May 2, 2012 5:00 AM PT
Apple revealed its latest quarterly earnings statement a week ago, and it was another period of strong sales for the company. That was thanks in part to customers in emerging markets buying iPhones.
One report from Deutsche Bank this week said that Apple could sell as many as 25 million iPhones in China this year and could have 35 million iPhones there by 2013. That's not outside the realm of possibility, especially if Apple signs with China Mobile, the country's largest provider, Michael Stanat, global research executive at SIS International Research, told MacNewsWorld.
Then, he said, Apple will be viewed as less of a luxury good and more of a working product for a larger segment of the population.
"China Mobile is important strategically if it wants to grow and expand in China to become more mainstream," Stanat said. "While Apple has strong branding and customer experience, low-cost local producers continue to provide competitive threats to Apple."
Apple didn't respond to our requests for comment.

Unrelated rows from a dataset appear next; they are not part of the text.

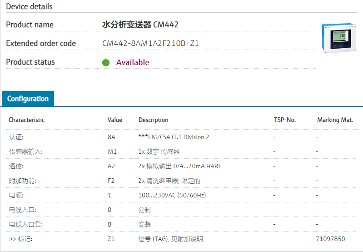Screen dimensions: 363x252
Task: Select the extended order code CM442-8AM1A2F210B+Z1
Action: [150, 44]
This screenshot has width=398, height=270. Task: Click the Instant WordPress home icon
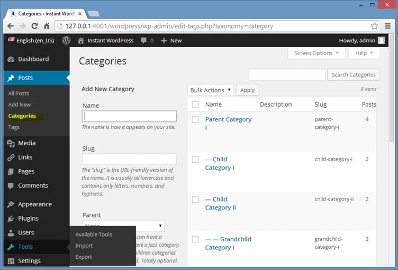point(81,40)
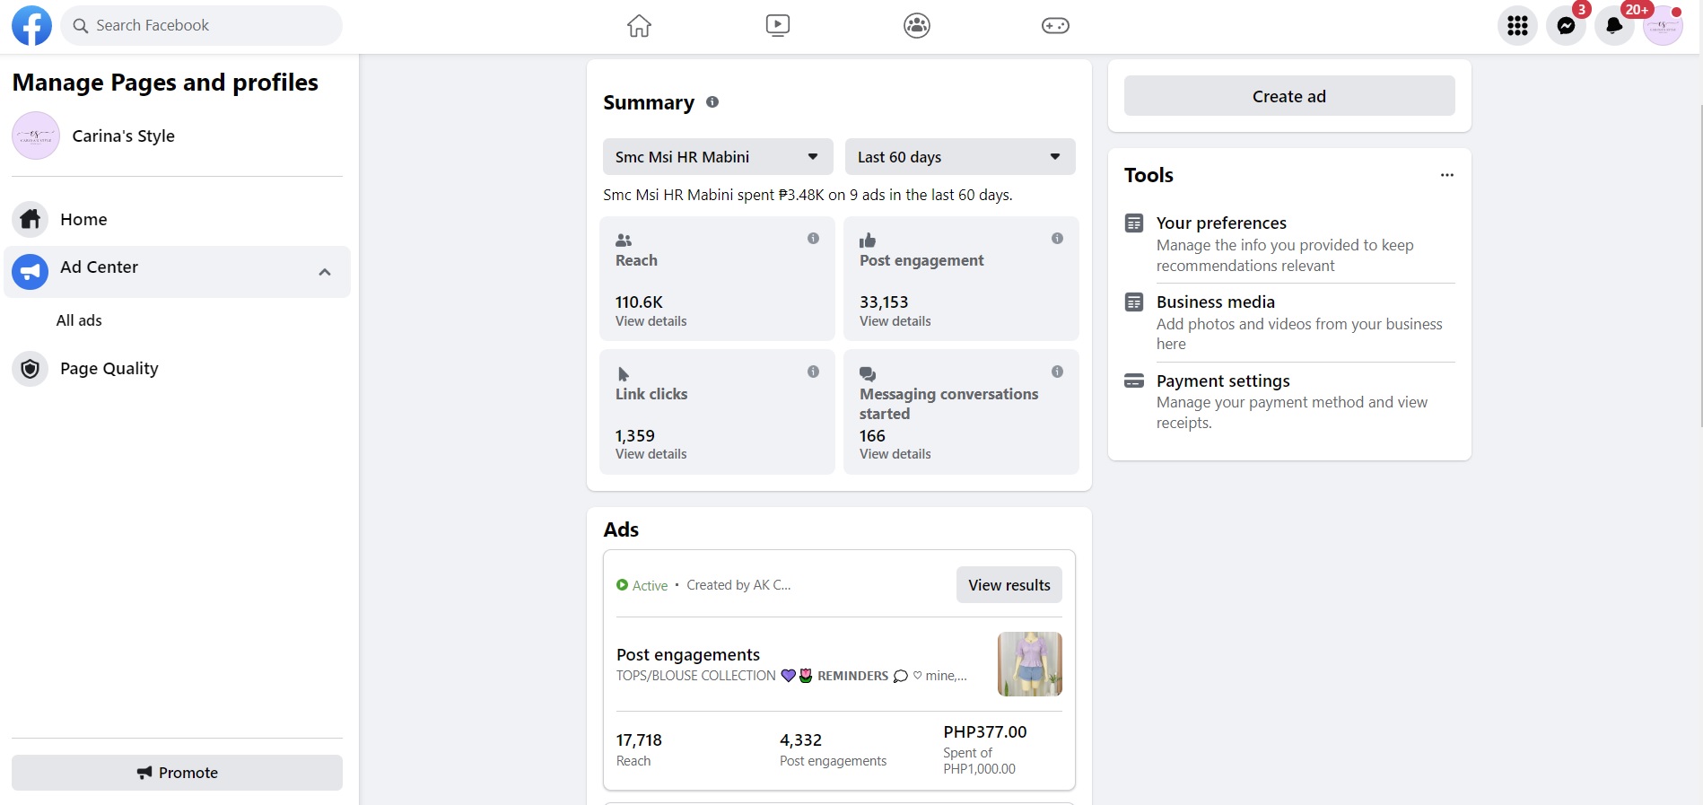Change the Last 60 days date range

click(959, 157)
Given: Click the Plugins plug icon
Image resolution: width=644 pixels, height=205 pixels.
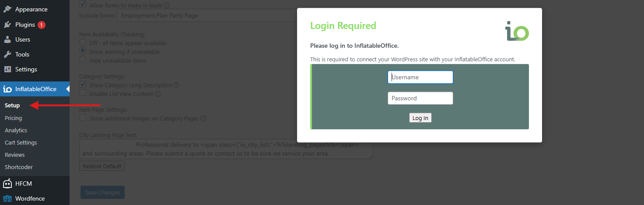Looking at the screenshot, I should tap(7, 25).
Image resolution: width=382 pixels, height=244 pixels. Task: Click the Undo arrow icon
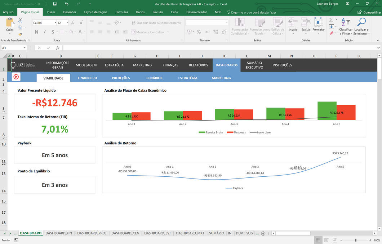click(x=67, y=4)
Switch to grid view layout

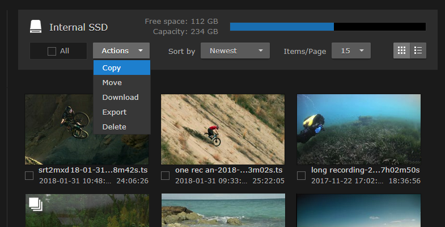coord(402,51)
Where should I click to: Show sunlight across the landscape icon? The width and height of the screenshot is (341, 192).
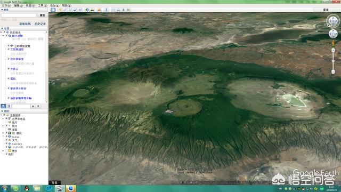coord(92,10)
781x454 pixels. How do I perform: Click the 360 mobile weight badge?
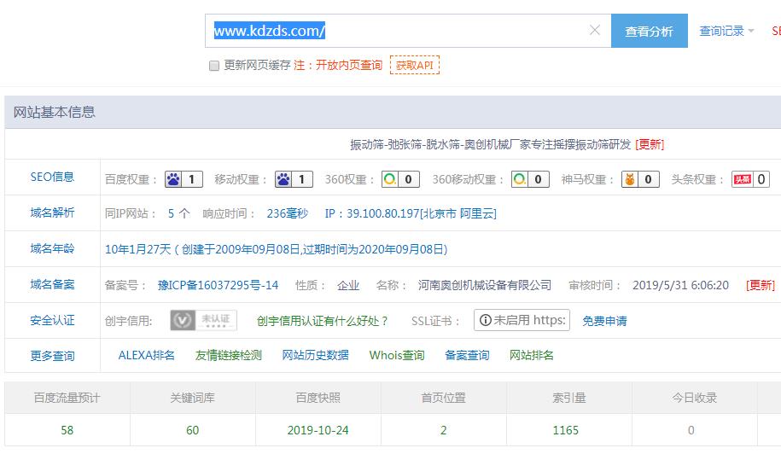[529, 179]
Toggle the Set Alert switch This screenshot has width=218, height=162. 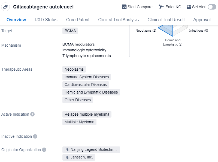(212, 7)

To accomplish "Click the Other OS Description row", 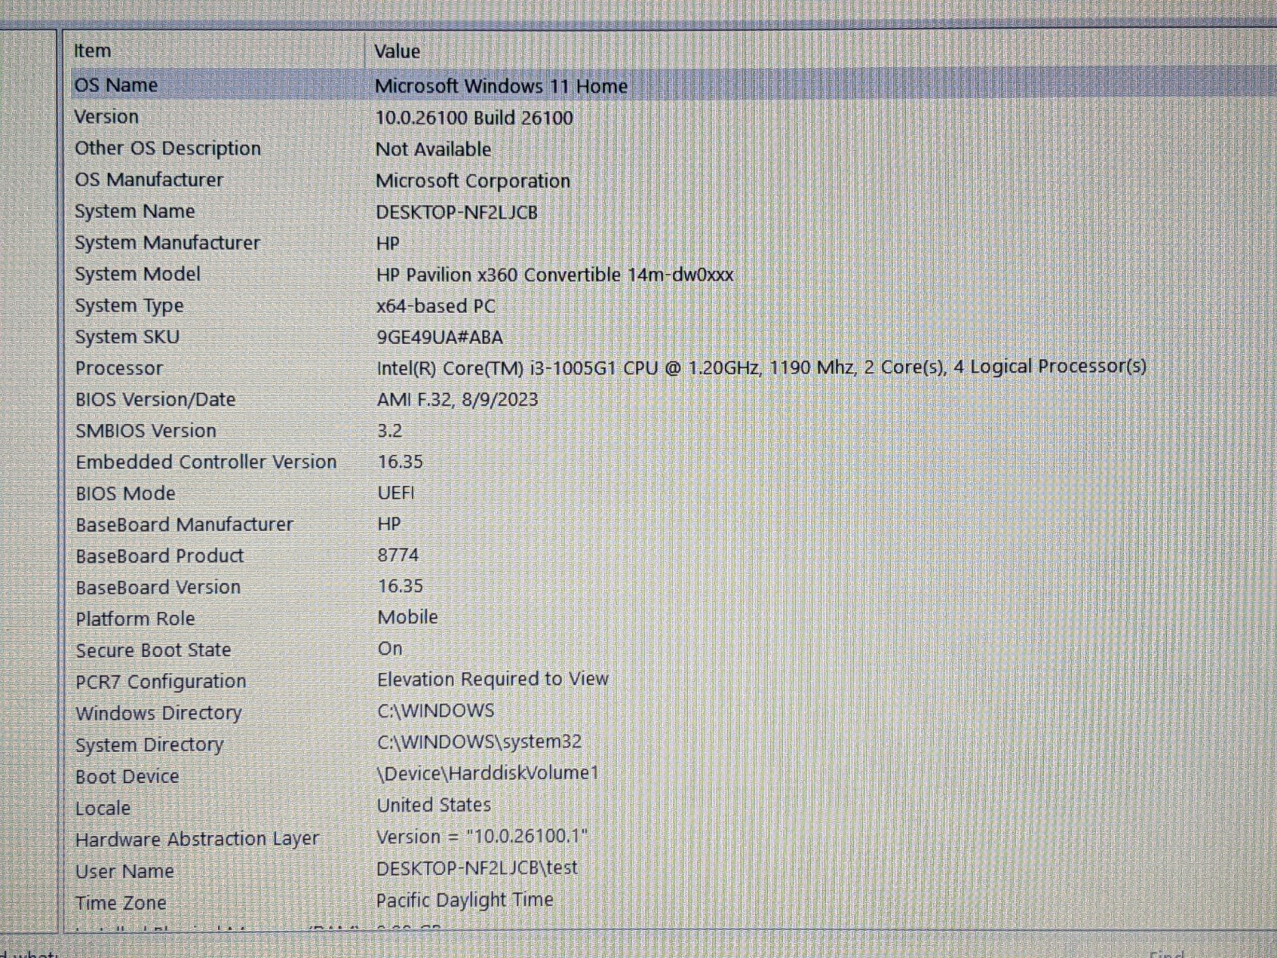I will click(168, 149).
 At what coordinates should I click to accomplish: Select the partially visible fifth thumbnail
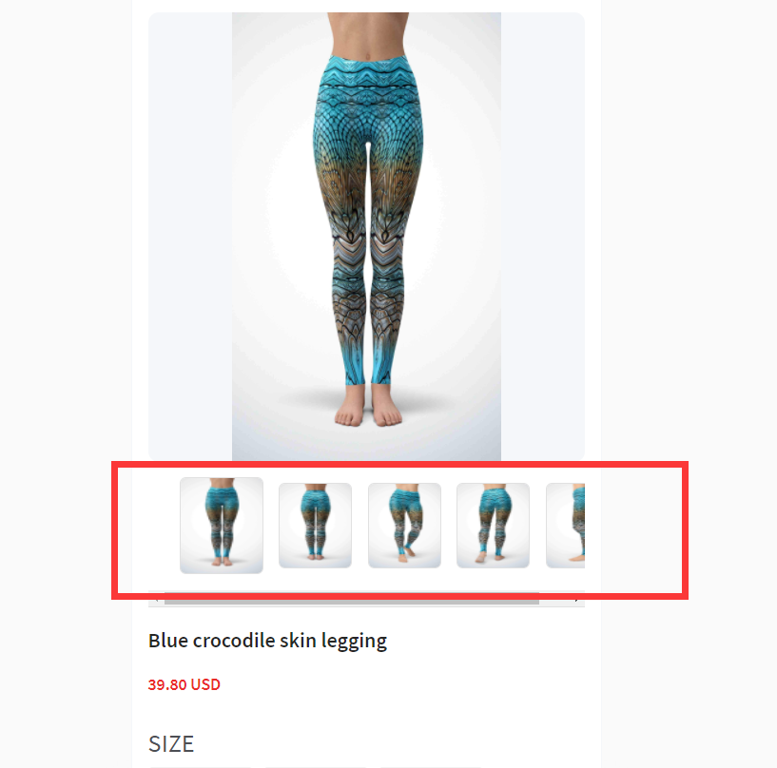[x=566, y=526]
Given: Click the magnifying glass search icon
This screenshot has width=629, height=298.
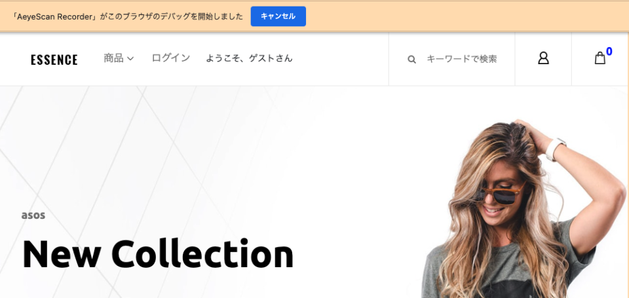Looking at the screenshot, I should (x=411, y=60).
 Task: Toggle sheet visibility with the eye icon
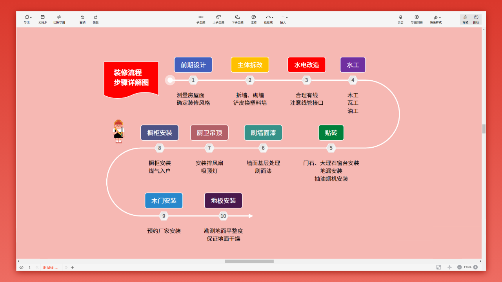click(21, 267)

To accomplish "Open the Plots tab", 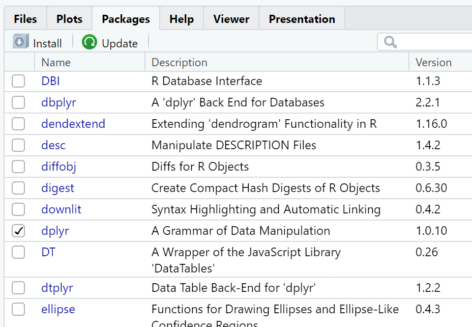I will [x=69, y=19].

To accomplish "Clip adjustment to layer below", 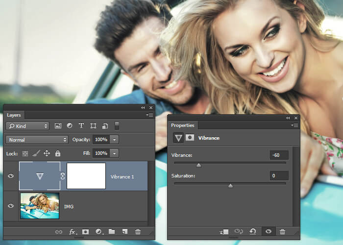I will (224, 231).
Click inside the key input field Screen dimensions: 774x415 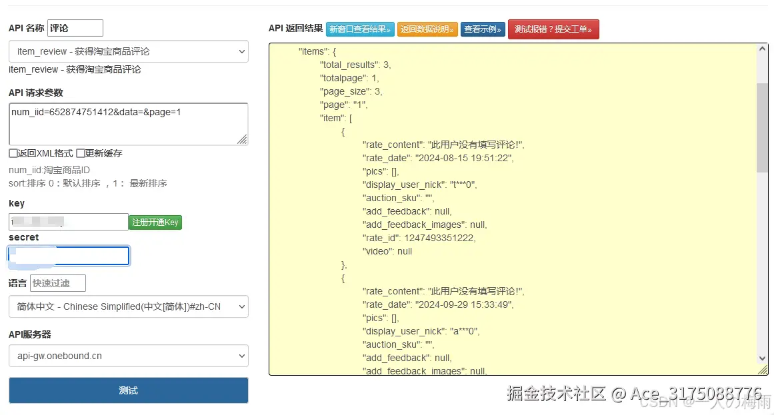(x=67, y=222)
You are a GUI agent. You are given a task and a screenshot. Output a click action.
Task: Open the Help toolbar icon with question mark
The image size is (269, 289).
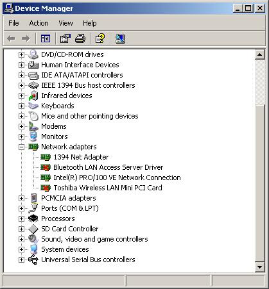coord(100,38)
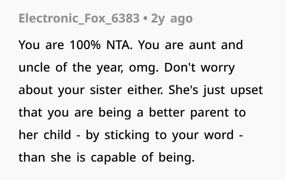Select the word "NTA." in the comment
This screenshot has width=286, height=180.
[119, 45]
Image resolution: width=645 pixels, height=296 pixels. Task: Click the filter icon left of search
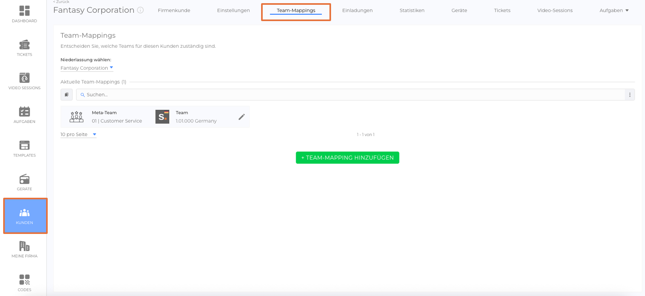pyautogui.click(x=66, y=95)
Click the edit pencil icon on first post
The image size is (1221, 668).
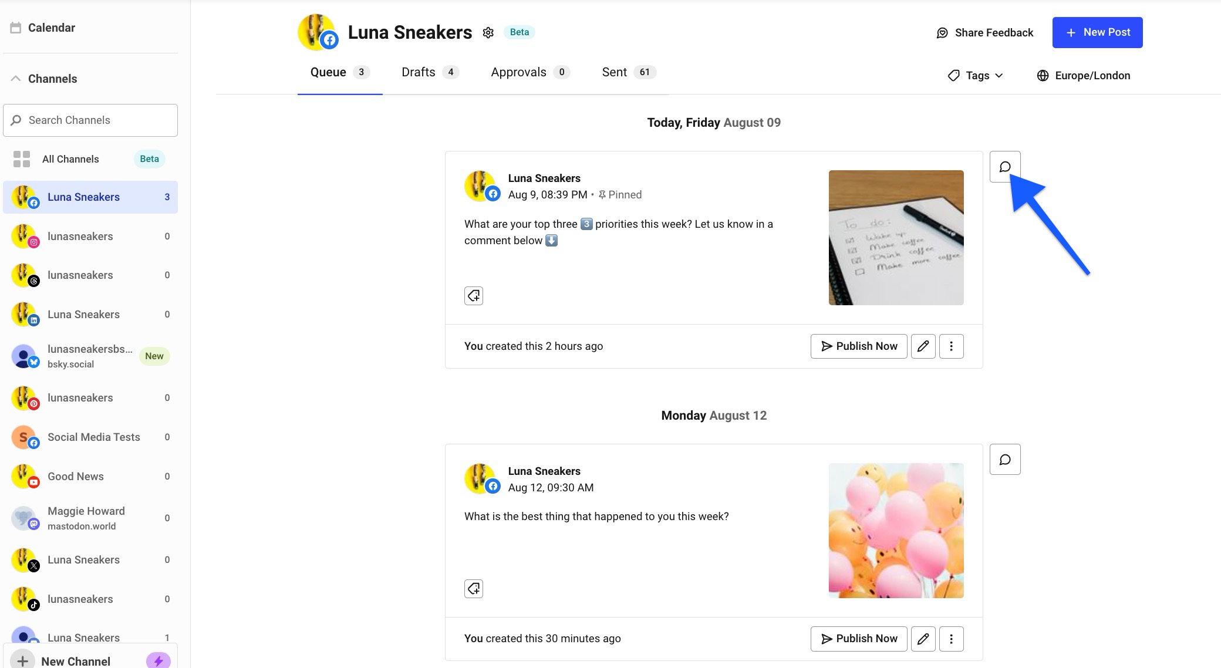pyautogui.click(x=923, y=346)
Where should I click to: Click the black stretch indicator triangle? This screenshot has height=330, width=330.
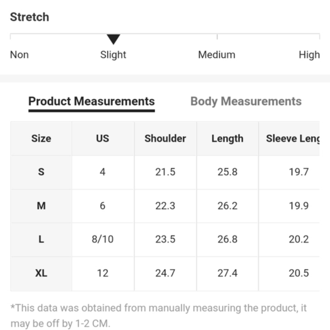(x=113, y=39)
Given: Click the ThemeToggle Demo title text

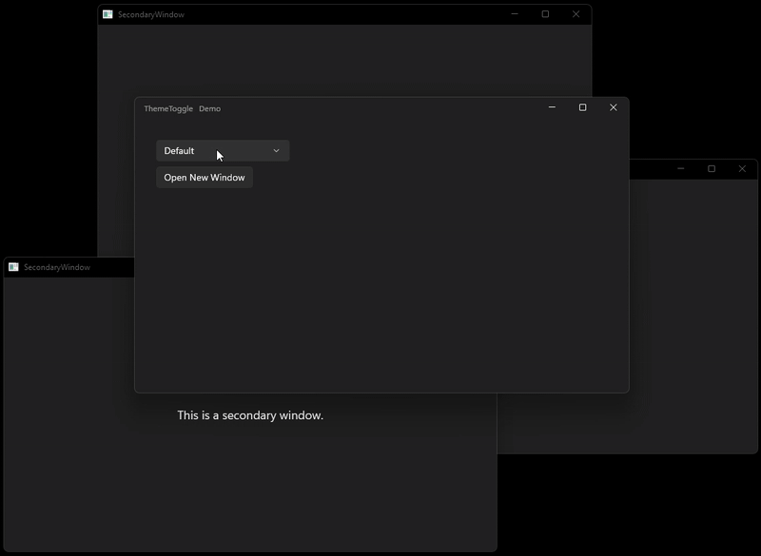Looking at the screenshot, I should (181, 108).
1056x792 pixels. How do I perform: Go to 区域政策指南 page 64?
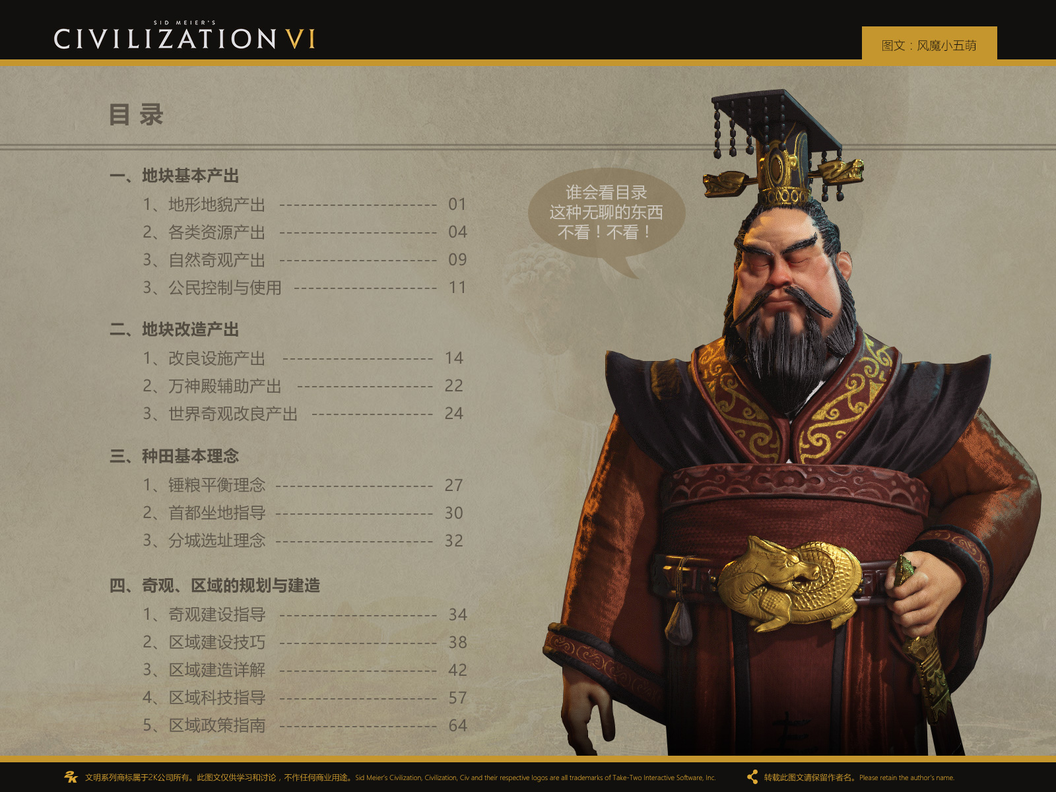click(x=304, y=725)
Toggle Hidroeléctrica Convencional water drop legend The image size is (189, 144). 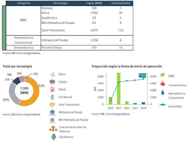coord(163,93)
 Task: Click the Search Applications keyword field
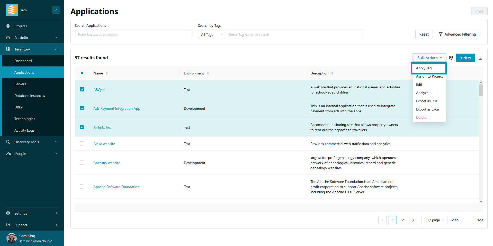[133, 35]
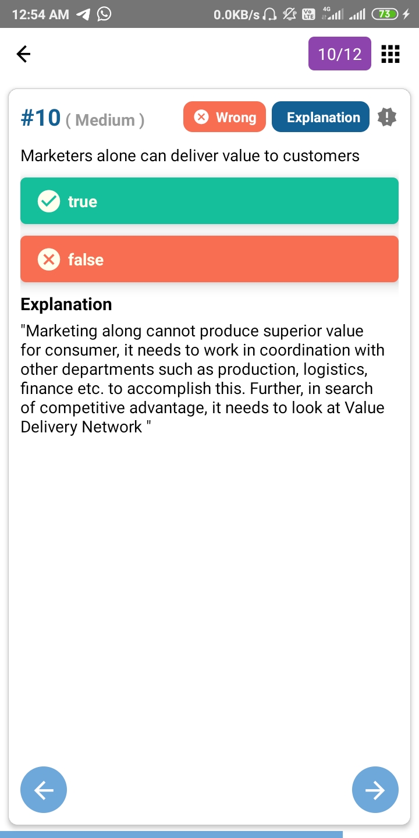Tap the WhatsApp notification icon
The image size is (419, 838).
104,15
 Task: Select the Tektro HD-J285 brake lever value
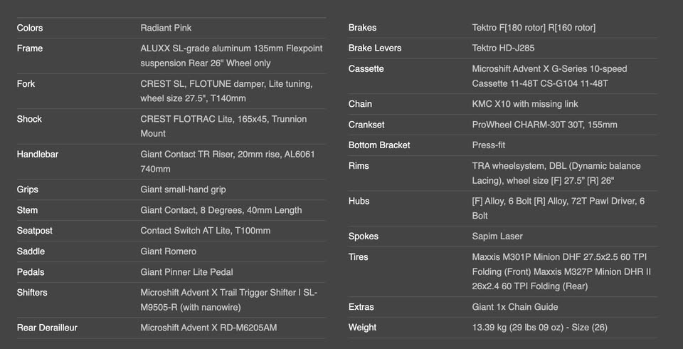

Samsung Takes the Smartphone Crown
The iPhone may be gaining ground in China, but a report from IDC on Tuesday showed that Samsung is ahead of Apple as the world's top smartphone maker. During the first three months of 2012, Samsung shipped 42.2 million smartphone units, a 267 percent increase from 11.5 million during the same time a year earlier. That was enough to take the crown as the world's top mobile phone vendor away from previous leader Nokia.
Apple was no slouch, though. As the company reported in its recent earnings report, it shipped 35.1 million iPhones during the first quarter of 2012, an 88.7 percent increase from the year before. IDC said the sales numbers indicated strong year-over-year growth and said its increased availability worldwide gave it a boost.
Another report from Juniper Research released Tuesday is a reminder that Apple isn't about to concede its place as an industry leader. The company brought in $22.7 billion in the first quarter with its one phone line -- the iPhone -- while Samsung received $17 billion from its entire division of smartphones.
Samsung Also Attacks on Patent Front
The smartphone makers aren't only dueling in a sales race for mobile phones -- they're also engaged in an intense battle over intellectual property. Each company is alleging that the other infringes on certain patents and are fighting for injunctions worldwide.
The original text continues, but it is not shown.